Lambert v. Yellowly, 272 U.S. 581, 589, 47 S.Ct. 210 (1926) ("It is important also to bear in mind that 'direct control of medical practice in the States is beyond the power of the Federal Government.' Linder v. United States 268 U.S. 5, 18. Congress, therefore, cannot directly restrict the professional judgment of the physician or interfere with its free exercise in the treatment of disease. Whatever power exists in that respect belongs to the states exclusively.")

Oregon v. Ashcroff, 368 F.3d 1118, 1124 (9th Cir. 2004) ("The principle that state governments bear the primary responsibility for evaluating physician assisted suicide follows from our concept of federalism, which requires that state lawmakers, not the federal government, are 'the primary regulators of professional [medical] conduct.' Conant v. Walters, 309 F.3d 629, 639 (9th Cir. 2002);

Barsky v. Bd. of Regents, 347 U.S. 442, 449, 74 S.Ct 650, 98 L.ED. 829 (1954) ('It is elemental that a state has broad power to establish and enforce standards of conduct within its broders relative to the health of everyone there. It is a vital part of a state's police power.') The Attorney General 'may not...regulate [the doctor-patient] relationship to advance federal policy.' Conant, 309 F3d at 647 (Kozinski, J., concurring).")

And certain features of this proposed law will certainly be unconstitutional; see:

United States v. Constantine, 296, U.S. 287, 56 S.Ct. 223 (1935) "We think the suggestion has never been made -- certainly never entertained by this Court -- that the United States may impose cumulativepenalties above and beyond those specified by state law for infractions of the state's criminal code by its own citizens. The affirmative of such a proposition would obliterate the distinction between the delegated powers of the federal government and those reserved to the states and to their citizens. The implications from a decision sustaining such an imposition would be startling. The concession of such a power would open the door to unlimited regulation of matters of state concern by federal authority. The regulation of the conduct of its own citizens belongs to the state, not to the United States. The right to impose sanctions for violations of the state's laws inheres in the body of its citizens speaking through their representatives. So far as the reservations of the Tenth Amendment were qualified by the adoption of the Eighteenth, the qualification has been abolished. (emphases added)
 

THE UNITED STATES CONSTITUTION

Article. IV.

Section. 3.

Clause 2: The Congress shall have Power to dispose of and make all needful Rules and Regulations respecting the Territory or other Property belonging to the United States; and nothing in this Constitution shall be so construed as to Prejudice any Claims of the United States, or of any particular State.

CONSTITUTION OF MICHIGAN
OF
1835
ARTICLE I
BILL OF RIGHTS

Political power.
First. All political power is inherent in the people.

Right of the people.
2. Government is instituted for the protection, security, and benefit of the people; and they have the right at all times to alter or reform the same, and to abolish one form of government and establish another, whenever the public good requires it.

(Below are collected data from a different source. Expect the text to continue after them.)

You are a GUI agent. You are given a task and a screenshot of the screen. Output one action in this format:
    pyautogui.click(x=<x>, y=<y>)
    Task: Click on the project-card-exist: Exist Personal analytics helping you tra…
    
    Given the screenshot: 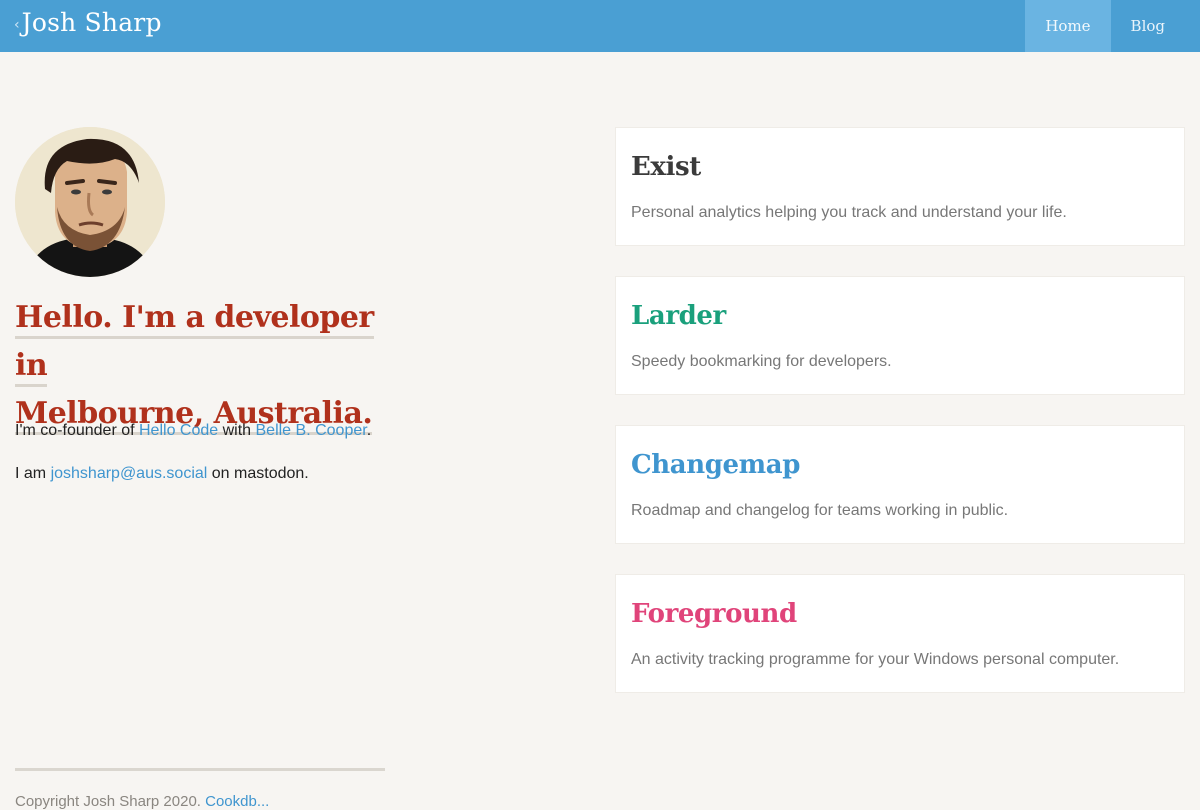 What is the action you would take?
    pyautogui.click(x=900, y=186)
    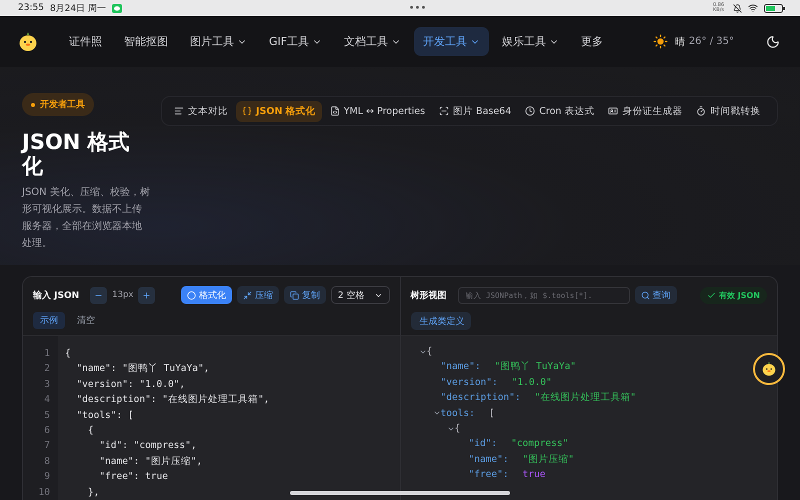 This screenshot has width=800, height=500. I want to click on tree-value: "1.0.0", so click(532, 383).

Right to assemble and petition.
20. The people shall have the right freely to assemble together, to consult for the common good, to instruct their representatives, and to petition the legislature for redress of grievances.

Acts void.
21. All acts of the legislature contrary to this or any other article of this Constitution shall be void.

I require a DETAILED RESPONSE to this if you think I am in error in any way regarding this assertion. I demand a response.